● PROBLEM
Please rewrite all the data below with every "highlighted answer" changed to "marked answer" and nothing else altered. Leave the pictures out of your answer.

※

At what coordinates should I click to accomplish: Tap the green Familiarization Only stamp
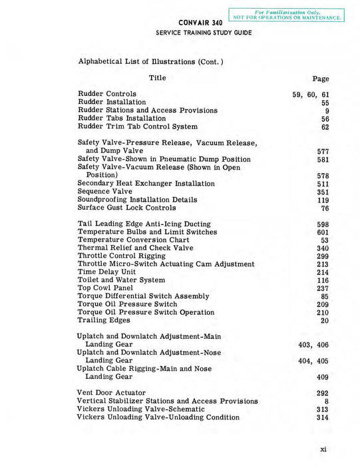pyautogui.click(x=287, y=15)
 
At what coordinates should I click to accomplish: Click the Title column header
pyautogui.click(x=158, y=78)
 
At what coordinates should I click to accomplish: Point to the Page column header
pyautogui.click(x=321, y=79)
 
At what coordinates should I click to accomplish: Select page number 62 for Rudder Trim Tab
pyautogui.click(x=325, y=126)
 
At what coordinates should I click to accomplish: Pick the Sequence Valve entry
pyautogui.click(x=105, y=192)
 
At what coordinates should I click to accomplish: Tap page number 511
pyautogui.click(x=323, y=184)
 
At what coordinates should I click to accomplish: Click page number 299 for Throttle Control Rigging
pyautogui.click(x=323, y=256)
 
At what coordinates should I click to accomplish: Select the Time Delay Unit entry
pyautogui.click(x=106, y=272)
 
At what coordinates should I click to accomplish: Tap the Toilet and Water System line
pyautogui.click(x=121, y=280)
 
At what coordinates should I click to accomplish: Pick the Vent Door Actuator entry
pyautogui.click(x=111, y=393)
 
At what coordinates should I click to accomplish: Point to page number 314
pyautogui.click(x=323, y=417)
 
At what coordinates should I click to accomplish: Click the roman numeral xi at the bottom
pyautogui.click(x=323, y=449)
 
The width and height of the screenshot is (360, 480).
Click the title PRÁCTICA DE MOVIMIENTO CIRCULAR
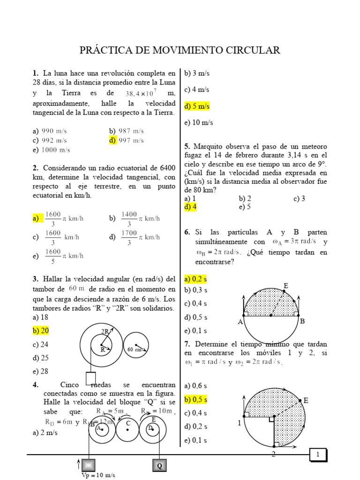coord(180,50)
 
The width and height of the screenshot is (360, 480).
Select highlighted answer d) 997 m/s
coord(126,140)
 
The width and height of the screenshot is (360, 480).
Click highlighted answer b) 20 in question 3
coord(41,330)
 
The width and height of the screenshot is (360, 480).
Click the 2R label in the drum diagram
coord(105,331)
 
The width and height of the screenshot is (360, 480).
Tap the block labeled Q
coord(159,465)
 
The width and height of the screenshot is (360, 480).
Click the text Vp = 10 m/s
coord(98,475)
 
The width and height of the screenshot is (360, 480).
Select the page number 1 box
coord(318,455)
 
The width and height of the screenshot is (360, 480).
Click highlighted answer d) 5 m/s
coord(197,106)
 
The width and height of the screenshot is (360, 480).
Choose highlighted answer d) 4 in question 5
coord(190,207)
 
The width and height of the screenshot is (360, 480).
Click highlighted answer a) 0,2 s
coord(195,279)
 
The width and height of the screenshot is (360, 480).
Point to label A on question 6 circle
coord(240,322)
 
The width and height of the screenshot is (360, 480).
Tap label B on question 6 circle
coord(302,321)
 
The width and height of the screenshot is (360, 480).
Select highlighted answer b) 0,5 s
coord(195,400)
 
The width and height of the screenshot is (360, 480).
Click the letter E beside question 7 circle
coord(306,400)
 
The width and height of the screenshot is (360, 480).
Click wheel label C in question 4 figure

※

● SOLVED EXERCISE
At what coordinates should I click to accomplish: Tap the green Familiarization Only stamp
pyautogui.click(x=287, y=15)
 
At what coordinates should I click to accomplish: Click the Title column header
pyautogui.click(x=158, y=78)
 
At what coordinates should I click to accomplish: Point to the Page column header
pyautogui.click(x=321, y=79)
 
At what coordinates should I click to accomplish: Select page number 62 for Rudder Trim Tab
pyautogui.click(x=325, y=126)
 
At what coordinates should I click to accomplish: Pick the Sequence Valve entry
pyautogui.click(x=105, y=192)
 
At what coordinates should I click to accomplish: Tap page number 511
pyautogui.click(x=323, y=184)
 
At what coordinates should I click to accomplish: Click page number 299 for Throttle Control Rigging
pyautogui.click(x=323, y=256)
 
At what coordinates should I click to accomplish: Select the Time Delay Unit entry
pyautogui.click(x=106, y=272)
 
At what coordinates should I click to accomplish: Tap the Toilet and Water System line
pyautogui.click(x=121, y=280)
 
At what coordinates should I click to accomplish: Pick the Vent Door Actuator entry
pyautogui.click(x=111, y=393)
 
At what coordinates should I click to accomplish: Point to page number 314
pyautogui.click(x=323, y=417)
 
At what coordinates should I click to accomplish: Click the roman numeral xi at the bottom
pyautogui.click(x=323, y=449)
 
The width and height of the screenshot is (360, 480).
Click the title PRÁCTICA DE MOVIMIENTO CIRCULAR
coord(180,50)
 
The width and height of the screenshot is (360, 480).
Select marked answer d) 997 m/s
coord(126,140)
 
The width and height of the screenshot is (360, 480).
Click marked answer b) 20 in question 3
coord(41,330)
 
The width and height of the screenshot is (360, 480).
Click the 2R label in the drum diagram
coord(105,331)
 
The width and height of the screenshot is (360, 480).
Tap the block labeled Q
coord(159,465)
 
The width and height of the screenshot is (360, 480).
Click the text Vp = 10 m/s
coord(98,475)
 
The width and height of the screenshot is (360, 480).
Select the page number 1 box
coord(318,455)
 
The width and height of the screenshot is (360, 480).
Click marked answer d) 5 m/s
coord(197,106)
 
The width and height of the screenshot is (360, 480).
Choose marked answer d) 4 in question 5
coord(190,207)
 
The width and height of the screenshot is (360, 480).
Click marked answer a) 0,2 s
coord(195,279)
 
The width and height of the screenshot is (360, 480).
Point to label A on question 6 circle
coord(240,322)
 
The width and height of the screenshot is (360, 480).
Tap label B on question 6 circle
coord(302,321)
 
The width and height of the screenshot is (360, 480).
Select marked answer b) 0,5 s
coord(195,400)
 
The width and height of the screenshot is (360, 480).
Click the letter E beside question 7 circle
coord(306,400)
 
The width and height of the screenshot is (360, 480).
Click wheel label C in question 4 figure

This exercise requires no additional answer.